- A group of Indians who lived
on the Arctic Coast of North America. The Eskimo were dived into
three divisions - The Eastern, Central, and Western Eskimo. One branch
lived across the Bering Straits in Eastern Siberia.
Over this 5,000 mile spread of territory,
the largest occupied by any American indian group, customs differed in
many minor respects. Basically, however, the Eskimo were a hunting
and fishing people who lived on fish and sea mammals during the winter
months and hunted caribou and other game inland during the summer.
The Western Eskimo lived in dugouts, or pit houses , while the igloo or
dome shaped snow hut was used only by the Central Eskimo.
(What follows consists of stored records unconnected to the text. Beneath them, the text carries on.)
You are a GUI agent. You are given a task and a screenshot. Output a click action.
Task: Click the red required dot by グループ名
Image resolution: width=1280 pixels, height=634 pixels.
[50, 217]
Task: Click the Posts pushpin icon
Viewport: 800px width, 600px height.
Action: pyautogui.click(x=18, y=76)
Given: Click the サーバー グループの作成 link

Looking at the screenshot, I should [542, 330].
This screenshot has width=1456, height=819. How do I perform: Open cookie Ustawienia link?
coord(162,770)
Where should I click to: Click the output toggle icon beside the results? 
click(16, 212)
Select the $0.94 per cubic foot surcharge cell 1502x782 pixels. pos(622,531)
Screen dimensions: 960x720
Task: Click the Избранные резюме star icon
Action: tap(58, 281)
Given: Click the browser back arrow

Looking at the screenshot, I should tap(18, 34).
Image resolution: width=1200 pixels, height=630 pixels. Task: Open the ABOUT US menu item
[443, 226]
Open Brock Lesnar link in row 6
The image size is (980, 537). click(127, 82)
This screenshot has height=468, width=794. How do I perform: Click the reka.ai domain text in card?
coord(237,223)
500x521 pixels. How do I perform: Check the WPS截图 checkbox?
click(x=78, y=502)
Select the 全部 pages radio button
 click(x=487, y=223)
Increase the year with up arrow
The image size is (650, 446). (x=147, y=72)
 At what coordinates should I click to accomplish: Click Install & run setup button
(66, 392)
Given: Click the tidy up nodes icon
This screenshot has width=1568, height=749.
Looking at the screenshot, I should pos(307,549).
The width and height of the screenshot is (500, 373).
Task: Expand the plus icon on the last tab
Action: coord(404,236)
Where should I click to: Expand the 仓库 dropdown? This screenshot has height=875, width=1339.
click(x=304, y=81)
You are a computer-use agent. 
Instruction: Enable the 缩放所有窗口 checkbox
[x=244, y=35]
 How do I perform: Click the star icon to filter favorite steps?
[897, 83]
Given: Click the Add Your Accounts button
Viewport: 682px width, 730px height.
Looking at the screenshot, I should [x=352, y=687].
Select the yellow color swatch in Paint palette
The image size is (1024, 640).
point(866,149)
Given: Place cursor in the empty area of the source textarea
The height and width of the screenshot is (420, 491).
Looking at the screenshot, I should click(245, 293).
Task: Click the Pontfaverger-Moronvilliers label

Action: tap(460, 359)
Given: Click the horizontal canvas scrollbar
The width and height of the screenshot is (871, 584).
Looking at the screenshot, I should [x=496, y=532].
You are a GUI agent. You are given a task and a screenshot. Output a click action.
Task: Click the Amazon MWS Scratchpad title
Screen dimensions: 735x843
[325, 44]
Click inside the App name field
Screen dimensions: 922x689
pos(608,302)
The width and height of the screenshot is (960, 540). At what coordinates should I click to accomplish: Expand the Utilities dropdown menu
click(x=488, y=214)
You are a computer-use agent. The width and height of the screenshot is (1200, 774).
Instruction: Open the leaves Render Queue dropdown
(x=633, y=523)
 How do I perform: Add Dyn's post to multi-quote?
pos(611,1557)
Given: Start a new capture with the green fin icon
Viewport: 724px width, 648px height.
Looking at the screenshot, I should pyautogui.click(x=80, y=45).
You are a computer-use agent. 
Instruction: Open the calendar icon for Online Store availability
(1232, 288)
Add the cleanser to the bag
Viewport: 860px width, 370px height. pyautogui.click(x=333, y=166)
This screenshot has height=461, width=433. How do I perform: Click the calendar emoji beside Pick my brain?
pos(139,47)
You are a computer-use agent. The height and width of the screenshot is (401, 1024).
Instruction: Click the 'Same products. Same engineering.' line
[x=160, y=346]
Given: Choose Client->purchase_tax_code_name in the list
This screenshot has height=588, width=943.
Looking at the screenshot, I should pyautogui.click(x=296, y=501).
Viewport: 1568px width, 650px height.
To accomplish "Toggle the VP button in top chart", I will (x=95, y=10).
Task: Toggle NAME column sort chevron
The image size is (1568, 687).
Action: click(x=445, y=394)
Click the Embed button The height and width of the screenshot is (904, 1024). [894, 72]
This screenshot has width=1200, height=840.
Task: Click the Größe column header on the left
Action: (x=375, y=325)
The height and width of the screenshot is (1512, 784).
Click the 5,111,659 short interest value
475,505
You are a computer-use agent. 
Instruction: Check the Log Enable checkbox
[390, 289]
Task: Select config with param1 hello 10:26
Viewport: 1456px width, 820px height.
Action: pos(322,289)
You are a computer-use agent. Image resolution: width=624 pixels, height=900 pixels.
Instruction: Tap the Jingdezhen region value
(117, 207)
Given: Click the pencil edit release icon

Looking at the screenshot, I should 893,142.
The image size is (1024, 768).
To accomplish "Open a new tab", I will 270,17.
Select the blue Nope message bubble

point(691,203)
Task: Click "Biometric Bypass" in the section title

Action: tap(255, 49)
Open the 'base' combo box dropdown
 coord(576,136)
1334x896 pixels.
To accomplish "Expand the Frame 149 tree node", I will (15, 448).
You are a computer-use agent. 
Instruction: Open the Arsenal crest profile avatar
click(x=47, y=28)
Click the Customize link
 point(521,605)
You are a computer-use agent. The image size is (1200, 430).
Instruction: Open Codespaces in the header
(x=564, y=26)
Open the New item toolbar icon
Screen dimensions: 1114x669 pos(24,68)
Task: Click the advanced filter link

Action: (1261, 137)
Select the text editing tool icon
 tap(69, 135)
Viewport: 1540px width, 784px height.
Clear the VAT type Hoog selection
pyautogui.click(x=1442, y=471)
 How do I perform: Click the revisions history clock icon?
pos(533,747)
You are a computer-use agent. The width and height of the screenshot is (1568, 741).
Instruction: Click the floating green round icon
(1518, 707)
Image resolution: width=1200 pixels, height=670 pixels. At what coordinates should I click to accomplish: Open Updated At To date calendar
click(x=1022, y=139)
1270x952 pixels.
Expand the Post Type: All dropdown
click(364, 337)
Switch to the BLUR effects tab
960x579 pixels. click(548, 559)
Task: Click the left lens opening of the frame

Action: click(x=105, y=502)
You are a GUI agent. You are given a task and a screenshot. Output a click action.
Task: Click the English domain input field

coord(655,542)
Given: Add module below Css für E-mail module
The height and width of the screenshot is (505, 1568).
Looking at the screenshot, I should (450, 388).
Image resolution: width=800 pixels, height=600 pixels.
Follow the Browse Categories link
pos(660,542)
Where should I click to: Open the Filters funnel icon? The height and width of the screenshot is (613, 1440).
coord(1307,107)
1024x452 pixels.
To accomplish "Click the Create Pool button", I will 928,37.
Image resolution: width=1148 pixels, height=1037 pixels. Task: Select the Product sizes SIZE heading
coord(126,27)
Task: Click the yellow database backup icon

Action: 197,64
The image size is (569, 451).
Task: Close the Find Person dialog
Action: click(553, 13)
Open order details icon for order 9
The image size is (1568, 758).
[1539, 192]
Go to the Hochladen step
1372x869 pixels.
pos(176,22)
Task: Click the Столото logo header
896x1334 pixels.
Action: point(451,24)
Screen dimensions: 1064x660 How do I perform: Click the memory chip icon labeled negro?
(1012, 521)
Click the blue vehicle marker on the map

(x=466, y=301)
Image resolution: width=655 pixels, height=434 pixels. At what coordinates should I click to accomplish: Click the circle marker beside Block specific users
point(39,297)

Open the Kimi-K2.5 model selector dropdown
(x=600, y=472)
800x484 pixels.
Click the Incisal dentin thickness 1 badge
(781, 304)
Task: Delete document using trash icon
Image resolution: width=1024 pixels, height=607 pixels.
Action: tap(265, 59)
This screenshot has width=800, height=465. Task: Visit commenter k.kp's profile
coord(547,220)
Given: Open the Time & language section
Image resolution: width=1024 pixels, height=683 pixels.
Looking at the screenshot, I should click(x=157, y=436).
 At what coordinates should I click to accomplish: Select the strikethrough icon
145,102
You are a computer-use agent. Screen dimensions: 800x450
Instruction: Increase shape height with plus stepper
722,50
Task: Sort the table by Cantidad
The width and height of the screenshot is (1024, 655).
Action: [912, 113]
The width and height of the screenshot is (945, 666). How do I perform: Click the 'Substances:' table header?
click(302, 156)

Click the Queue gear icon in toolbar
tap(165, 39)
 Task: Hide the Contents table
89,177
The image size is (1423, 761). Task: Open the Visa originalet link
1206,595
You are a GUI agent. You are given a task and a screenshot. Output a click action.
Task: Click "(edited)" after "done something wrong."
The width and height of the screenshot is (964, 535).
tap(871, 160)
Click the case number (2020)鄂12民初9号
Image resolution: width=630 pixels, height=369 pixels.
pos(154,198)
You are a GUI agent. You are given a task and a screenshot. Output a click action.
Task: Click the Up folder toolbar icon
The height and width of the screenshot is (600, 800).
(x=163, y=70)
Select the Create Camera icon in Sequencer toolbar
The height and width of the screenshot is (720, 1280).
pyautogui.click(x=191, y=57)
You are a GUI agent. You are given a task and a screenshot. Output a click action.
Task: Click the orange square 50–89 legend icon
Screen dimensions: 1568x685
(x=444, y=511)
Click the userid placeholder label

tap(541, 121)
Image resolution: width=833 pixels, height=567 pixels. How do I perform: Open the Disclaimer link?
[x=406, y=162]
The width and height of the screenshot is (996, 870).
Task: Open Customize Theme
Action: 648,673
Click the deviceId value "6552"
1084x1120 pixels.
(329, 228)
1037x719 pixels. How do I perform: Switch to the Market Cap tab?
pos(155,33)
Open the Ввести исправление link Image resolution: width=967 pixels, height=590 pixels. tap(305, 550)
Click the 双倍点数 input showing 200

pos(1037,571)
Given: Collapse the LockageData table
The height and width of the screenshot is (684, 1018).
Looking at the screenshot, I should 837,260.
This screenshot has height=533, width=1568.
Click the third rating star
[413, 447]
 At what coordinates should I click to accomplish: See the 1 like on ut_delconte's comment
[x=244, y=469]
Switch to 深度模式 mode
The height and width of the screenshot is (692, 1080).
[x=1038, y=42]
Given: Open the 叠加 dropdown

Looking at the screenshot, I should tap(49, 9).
The Eastern
Eskimo lived in huts made of driftwood or whale bone.
Their name is said to have come from the
Abnaki word esquimantsic or from the Chippewa word ashkimeq,
both of which mean "eaters of raw flesh." They called themselves
Inuit, which means "people." Of medium stature, the Eskimo
were strong and had great endurance. They had small hands and feet,
light brownish yellow skin, and "Mongolian" eyes.
They dressed in warm skins. Excellent
craftsman, they took great pride in decorating their hunting and fishing
gear, mad chiefly of bone and walrus tooth ivory. Their skin covered
kayaks were the most seaworthy boats of their kind and have been copied
by the white man. The Eskimo were a cheerful, peaceable, truthful,
and honest people. They lived partly on raw food, but also cooked
with oil lamps. Blubber, the fat of marine mammals, was considered
a delicacy, and was eaten raw.
The Eskimo of Alaska, members of the Western
Eskimo group are citizens of the United States.